▶ _WHAT YOU WILL DO_
Transcribe exactly the line that contains "The image size is (780, 470)." and every line after it to the end of the entries, and nothing more.
*** Opening TASK INPUT ***
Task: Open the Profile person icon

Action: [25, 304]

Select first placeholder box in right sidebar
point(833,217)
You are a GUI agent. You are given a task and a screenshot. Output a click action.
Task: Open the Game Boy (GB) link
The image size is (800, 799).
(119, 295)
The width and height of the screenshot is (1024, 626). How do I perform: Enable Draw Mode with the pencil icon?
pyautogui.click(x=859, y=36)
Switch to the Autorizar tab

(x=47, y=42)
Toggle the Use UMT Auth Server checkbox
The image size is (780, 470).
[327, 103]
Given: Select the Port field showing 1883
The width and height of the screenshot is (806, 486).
*** Closing TASK INPUT ***
▶ _RESULT OF THE EXERCISE_
The image size is (780, 470).
[327, 103]
Given: Select the Port field showing 1883
The width and height of the screenshot is (806, 486).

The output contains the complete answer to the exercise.